Replies are listed 'Best First'.
Re: OO design and persistence
by tirwhan (Abbot) on Dec 22, 2005 at 15:28 UTC

    That's a bit of a rat's nest you're opening there and cannot possibly be answered in a PM node (just type "object-relational impedance mismatch" into Google and read some of the 25,200 articles that come up to get an idea). I'll stick to your last question and answer that with a resounding "probably no". The rules of database normalisation are very different from those of good OO design. You want to organise your objects much more according to the business logic of your application, the whole point of objects is to expose an interface which makes them easy to work with. Database normalisation doesn't particularly care about interfaces, it is about organising the data in the most efficient way possible.

    As an example, supposed you have a database of people containing a name and telephone number. Unless every person has exactly one telephone number (and vice versa) you'll want to keep telephone numbers in a separate table and match the two records with a common id. Your person object OTOH can contain all the telephone numbers associated with this person. Now, if the phone number is something that you'll want to manipulate often (for example if you're a telco and you need to associate phone numbers with phone exchanges, look up number of minutes this number has been in use for the last month etc.) then it may make sense to create a separate phone number class, which contains the necessary methods and data. But if all you're ever going to do is set and retrieve the phone number you don't want to do that, the overhead of writing and instantiating a class for a simple string lookup is wasted effort. (Unless you're programming in Java of course ;-).

    Hope that helps.


    Debugging is twice as hard as writing the code in the first place. Therefore, if you write the code as cleverly as possible, you are, by definition, not smart enough to debug it. -- Brian W. Kernighan
Re: OO design and persistence
by Joost (Canon) on Dec 22, 2005 at 15:40 UTC
    In practice, I've seen three strategies, two of which you mentioned.

    Use one table per inheritance tree with all possible attributes and a "type" column that specifies the class of the object.
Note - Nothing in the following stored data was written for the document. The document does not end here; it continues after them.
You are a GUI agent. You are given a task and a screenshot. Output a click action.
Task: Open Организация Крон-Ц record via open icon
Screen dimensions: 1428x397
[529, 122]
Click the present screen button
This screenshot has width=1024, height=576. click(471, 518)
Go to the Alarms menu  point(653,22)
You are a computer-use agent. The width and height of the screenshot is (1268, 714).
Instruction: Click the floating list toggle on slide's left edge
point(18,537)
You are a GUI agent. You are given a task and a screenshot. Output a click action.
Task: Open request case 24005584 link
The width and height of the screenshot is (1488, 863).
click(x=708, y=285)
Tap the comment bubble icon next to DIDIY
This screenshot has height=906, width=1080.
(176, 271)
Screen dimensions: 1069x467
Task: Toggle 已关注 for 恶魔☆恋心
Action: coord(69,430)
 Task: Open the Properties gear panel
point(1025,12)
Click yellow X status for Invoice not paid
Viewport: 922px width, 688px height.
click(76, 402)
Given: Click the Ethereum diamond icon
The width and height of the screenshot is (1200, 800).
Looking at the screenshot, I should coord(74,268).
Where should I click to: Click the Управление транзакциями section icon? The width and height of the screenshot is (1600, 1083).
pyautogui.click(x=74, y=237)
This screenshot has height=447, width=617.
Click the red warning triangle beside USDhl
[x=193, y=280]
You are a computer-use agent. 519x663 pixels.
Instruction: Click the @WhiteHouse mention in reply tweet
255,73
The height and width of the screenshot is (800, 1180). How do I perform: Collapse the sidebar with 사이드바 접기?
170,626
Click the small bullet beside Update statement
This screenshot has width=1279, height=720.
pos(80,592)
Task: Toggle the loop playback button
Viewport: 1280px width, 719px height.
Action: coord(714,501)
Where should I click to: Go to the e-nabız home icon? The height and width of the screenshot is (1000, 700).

    Pro: Fast database actions. Easy to "upgrade" the class of an object (i.e. promote a student to teacher, though if you need to do this regularly, you should probably not use inheritance anyway). Stores all attributes in exactly one place.

    Con: possibly wastes space, gets confusing if you have a largish number of subclasses. You should probably not use this if you want to represent "the ultimate base class" (Object/UNIVERSAL) in your database.

    Use one table for each class with only the additional attributes and the object-id in the subclass' table.

    Pro: allows for larger inheritance-trees to be modeled in the database. Usually stores all attributes in exactly one place.

    Con: makes efficient selecting on multiple attributes an "interesting" problem. Retrieving all attributes of an object is fairly expensive if the inheritance tree is large.

    Use one table for each class with all attributes for that class in the representing table.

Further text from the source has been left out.